True or not that might be, the reverse seems to be true in this case. Just ask Tsering Wange, the president of the All Arunachal Pradesh Mountaineering and Adventure Sports Association. Better known around his neighbourhood as Anshu’s husband, an epithet which only makes him beam with joy and pride.

Anshu with her husband Tsering Wange.

It has been a very difficult journey for the couple, recollections of which still bring tears to their eyes. The sacrifices they have had to make along the way, the luxuries they have given up and the trials they have been through. Tsering talks about one of his most troubling moments during the preparatory stages of Anshu’s first attempts in 2011 when he had to face taunts and jeers from his neighbours and accusations about how he could be inflicting this on his wife. But his support and belief never wavered. He was that one unflinching constant in Anshu’s adventures; that one band-aid for every cut and scrap, that one pep-talk for every downfall and the trekking pole on which she reached the top of the world. The neighbours are back now, but only to congratulate the couple and bask a little in their reflected glory.

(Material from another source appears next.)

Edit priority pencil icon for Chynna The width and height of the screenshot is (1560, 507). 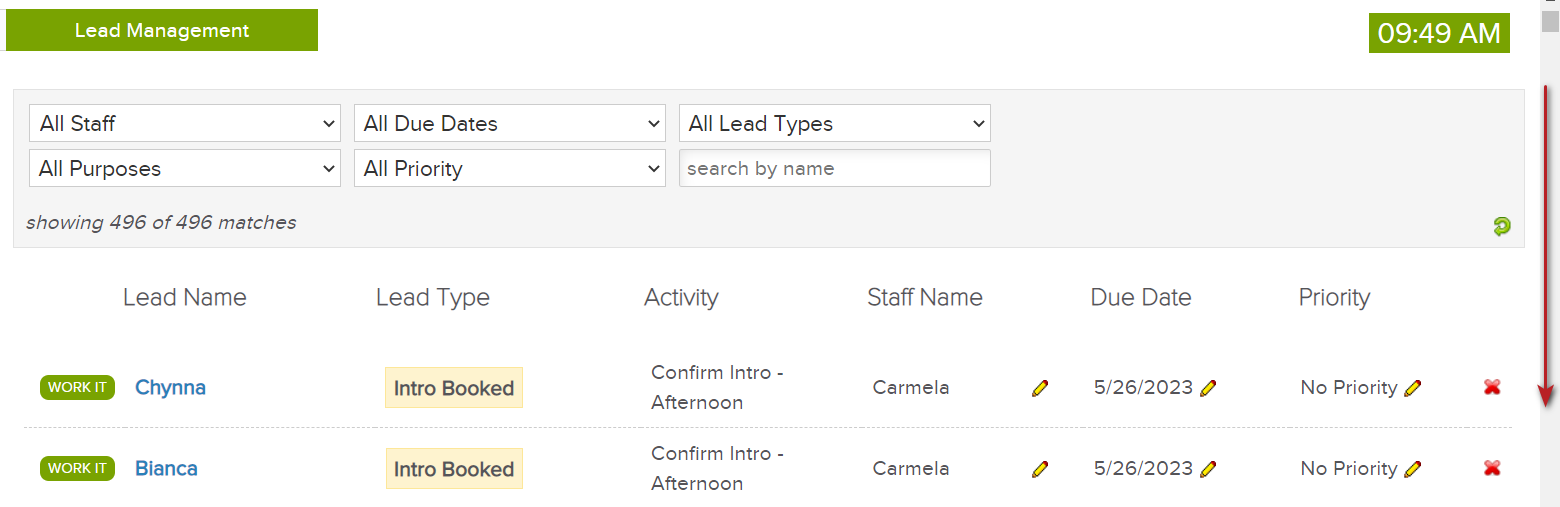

Pride of not only Bomdila, but entire India

But like every little fairy tale, this one too has a little villainy and a bit of spiritual guidance. The villain, being, of course the soul of the mountain, unpredictable and merciless. Anshu’s first attempt in 2011 saw her summit twice in 10 days between May 12 and 21. Her third summit came two years later on May 18, 2013. But that was all that the great mountain would allow, it seemed.

Her attempts in successive years after that, failed due to natural calamities; one of them being the horrific earthquake in Nepal in 2015 that we only remember too well. But where she didn’t give in, the mountain did. This was her fourth and fifth summit respectively. Blessed by His Holiness the Dalai Lama as she set out on her arduous journey on April 2nd for Guwahati, her parting words were, ‘My only aim now is to unfurl the national flag once again atop Mt Everest and pay homage to Lord Buddha. I seek blessings and support from my fellow countrymen.’ We can only be extremely thankful that the pride of our country is being returned by the Himalayan gods in sound health and spirit. For this is not the end of their story; it is a stepping stone to higher grounds.

Stories of heroes like Anshu continue to inspire us and make us proud of India’s daughters. Especially her story, coming from a part of the country which is culturally and socially treated as if it is an afterthought; as step-children of Mother India. It is time that we set aside our narrow-minded ideals and celebrate the wholeness of our great country, with all our people; regardless of their caste, creed, religion or gender; and mostly celebrate our Mother and Sisters, so they may continue to soar the high skies. For the health of a nation’s psyche is reflected in how we treat our daughters.